◆ **What the task asks**
The answer should consist of every record, reproduced exactly.

───

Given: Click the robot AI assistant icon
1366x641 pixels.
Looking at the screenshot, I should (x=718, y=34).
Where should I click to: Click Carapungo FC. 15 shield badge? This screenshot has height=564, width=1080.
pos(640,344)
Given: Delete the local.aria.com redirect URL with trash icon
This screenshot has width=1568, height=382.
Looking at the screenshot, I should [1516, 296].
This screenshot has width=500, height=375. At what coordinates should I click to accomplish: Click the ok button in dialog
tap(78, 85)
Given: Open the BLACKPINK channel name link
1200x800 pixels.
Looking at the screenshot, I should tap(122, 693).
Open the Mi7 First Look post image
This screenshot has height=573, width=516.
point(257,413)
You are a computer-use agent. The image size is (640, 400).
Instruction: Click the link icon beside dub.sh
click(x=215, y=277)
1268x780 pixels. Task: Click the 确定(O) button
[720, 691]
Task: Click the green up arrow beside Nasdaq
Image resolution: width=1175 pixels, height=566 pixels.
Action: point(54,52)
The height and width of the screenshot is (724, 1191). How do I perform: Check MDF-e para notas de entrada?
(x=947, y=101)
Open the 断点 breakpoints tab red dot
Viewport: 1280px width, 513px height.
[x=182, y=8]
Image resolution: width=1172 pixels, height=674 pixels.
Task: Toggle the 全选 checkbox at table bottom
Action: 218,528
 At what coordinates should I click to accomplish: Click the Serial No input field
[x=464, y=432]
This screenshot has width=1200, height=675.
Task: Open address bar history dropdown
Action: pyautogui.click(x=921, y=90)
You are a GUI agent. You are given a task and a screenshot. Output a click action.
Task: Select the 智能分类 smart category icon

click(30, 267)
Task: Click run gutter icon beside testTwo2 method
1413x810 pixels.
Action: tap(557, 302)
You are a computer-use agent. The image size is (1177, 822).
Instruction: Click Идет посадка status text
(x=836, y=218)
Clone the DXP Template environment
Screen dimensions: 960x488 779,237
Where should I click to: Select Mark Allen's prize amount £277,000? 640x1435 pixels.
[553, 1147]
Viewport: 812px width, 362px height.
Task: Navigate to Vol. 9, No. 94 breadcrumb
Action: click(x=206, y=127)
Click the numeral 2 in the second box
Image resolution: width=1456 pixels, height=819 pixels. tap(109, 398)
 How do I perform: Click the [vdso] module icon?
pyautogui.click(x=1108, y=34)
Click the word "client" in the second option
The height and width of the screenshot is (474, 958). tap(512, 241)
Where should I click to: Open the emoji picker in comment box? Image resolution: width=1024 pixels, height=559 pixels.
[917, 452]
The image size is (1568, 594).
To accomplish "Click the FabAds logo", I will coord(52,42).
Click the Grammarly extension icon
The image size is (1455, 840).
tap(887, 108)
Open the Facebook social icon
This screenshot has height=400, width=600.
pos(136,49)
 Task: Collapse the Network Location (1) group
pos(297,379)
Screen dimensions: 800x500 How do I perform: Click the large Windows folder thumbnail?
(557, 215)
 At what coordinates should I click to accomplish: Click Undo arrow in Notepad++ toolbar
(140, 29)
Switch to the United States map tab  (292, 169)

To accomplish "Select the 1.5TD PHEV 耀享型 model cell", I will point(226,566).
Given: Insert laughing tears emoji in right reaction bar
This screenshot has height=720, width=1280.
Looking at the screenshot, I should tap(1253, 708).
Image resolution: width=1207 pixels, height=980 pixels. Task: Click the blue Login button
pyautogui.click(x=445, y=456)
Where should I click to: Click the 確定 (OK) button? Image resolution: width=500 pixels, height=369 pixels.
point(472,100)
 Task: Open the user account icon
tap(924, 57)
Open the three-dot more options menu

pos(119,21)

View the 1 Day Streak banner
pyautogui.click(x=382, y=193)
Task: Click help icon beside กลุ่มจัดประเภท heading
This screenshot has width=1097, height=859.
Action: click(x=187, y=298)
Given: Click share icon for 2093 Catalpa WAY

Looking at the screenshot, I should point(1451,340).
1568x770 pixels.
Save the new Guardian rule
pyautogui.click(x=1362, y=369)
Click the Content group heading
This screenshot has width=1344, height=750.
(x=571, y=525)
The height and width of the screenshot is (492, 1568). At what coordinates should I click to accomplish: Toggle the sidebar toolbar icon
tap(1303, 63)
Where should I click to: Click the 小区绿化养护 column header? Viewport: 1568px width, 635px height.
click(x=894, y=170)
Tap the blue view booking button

───

◆ **Response box**
Given: Click the robot AI assistant icon
1366x641 pixels.
Looking at the screenshot, I should (x=718, y=34).
Where should I click to: Click Carapungo FC. 15 shield badge? This screenshot has height=564, width=1080.
pos(640,344)
Given: Delete the local.aria.com redirect URL with trash icon
This screenshot has width=1568, height=382.
Looking at the screenshot, I should [1516, 296].
This screenshot has width=500, height=375. At what coordinates should I click to accomplish: Click the ok button in dialog
tap(78, 85)
Given: Open the BLACKPINK channel name link
1200x800 pixels.
Looking at the screenshot, I should tap(122, 693).
Open the Mi7 First Look post image
This screenshot has height=573, width=516.
point(257,413)
You are a computer-use agent. The image size is (640, 400).
Instruction: Click the link icon beside dub.sh
click(x=215, y=277)
1268x780 pixels. Task: Click the 确定(O) button
[720, 691]
Task: Click the green up arrow beside Nasdaq
Image resolution: width=1175 pixels, height=566 pixels.
Action: point(54,52)
The height and width of the screenshot is (724, 1191). How do I perform: Check MDF-e para notas de entrada?
(x=947, y=101)
Open the 断点 breakpoints tab red dot
Viewport: 1280px width, 513px height.
[x=182, y=8]
Image resolution: width=1172 pixels, height=674 pixels.
Task: Toggle the 全选 checkbox at table bottom
Action: 218,528
 At what coordinates should I click to accomplish: Click the Serial No input field
[x=464, y=432]
This screenshot has width=1200, height=675.
Task: Open address bar history dropdown
Action: pyautogui.click(x=921, y=90)
You are a GUI agent. You are given a task and a screenshot. Output a click action.
Task: Select the 智能分类 smart category icon

click(30, 267)
Task: Click run gutter icon beside testTwo2 method
1413x810 pixels.
Action: tap(557, 302)
You are a computer-use agent. The image size is (1177, 822).
Instruction: Click Идет посадка status text
(x=836, y=218)
Clone the DXP Template environment
Screen dimensions: 960x488 779,237
Where should I click to: Select Mark Allen's prize amount £277,000? 640x1435 pixels.
[553, 1147]
Viewport: 812px width, 362px height.
Task: Navigate to Vol. 9, No. 94 breadcrumb
Action: click(x=206, y=127)
Click the numeral 2 in the second box
Image resolution: width=1456 pixels, height=819 pixels. tap(109, 398)
 How do I perform: Click the [vdso] module icon?
pyautogui.click(x=1108, y=34)
Click the word "client" in the second option
The height and width of the screenshot is (474, 958). tap(512, 241)
Where should I click to: Open the emoji picker in comment box? Image resolution: width=1024 pixels, height=559 pixels.
[917, 452]
The image size is (1568, 594).
To accomplish "Click the FabAds logo", I will coord(52,42).
Click the Grammarly extension icon
The image size is (1455, 840).
tap(887, 108)
Open the Facebook social icon
This screenshot has height=400, width=600.
pos(136,49)
 Task: Collapse the Network Location (1) group
pos(297,379)
Screen dimensions: 800x500 How do I perform: Click the large Windows folder thumbnail?
(557, 215)
 At what coordinates should I click to accomplish: Click Undo arrow in Notepad++ toolbar
(140, 29)
Switch to the United States map tab  (292, 169)

To accomplish "Select the 1.5TD PHEV 耀享型 model cell", I will point(226,566).
Given: Insert laughing tears emoji in right reaction bar
This screenshot has height=720, width=1280.
Looking at the screenshot, I should tap(1253, 708).
Image resolution: width=1207 pixels, height=980 pixels. Task: Click the blue Login button
pyautogui.click(x=445, y=456)
Where should I click to: Click the 確定 (OK) button? Image resolution: width=500 pixels, height=369 pixels.
point(472,100)
 Task: Open the user account icon
tap(924, 57)
Open the three-dot more options menu

pos(119,21)

View the 1 Day Streak banner
pyautogui.click(x=382, y=193)
Task: Click help icon beside กลุ่มจัดประเภท heading
This screenshot has width=1097, height=859.
Action: click(x=187, y=298)
Given: Click share icon for 2093 Catalpa WAY

Looking at the screenshot, I should point(1451,340).
1568x770 pixels.
Save the new Guardian rule
pyautogui.click(x=1362, y=369)
Click the Content group heading
This screenshot has width=1344, height=750.
(x=571, y=525)
The height and width of the screenshot is (492, 1568). At what coordinates should I click to accomplish: Toggle the sidebar toolbar icon
tap(1303, 63)
Where should I click to: Click the 小区绿化养护 column header? Viewport: 1568px width, 635px height.
click(x=894, y=170)
Tap the blue view booking button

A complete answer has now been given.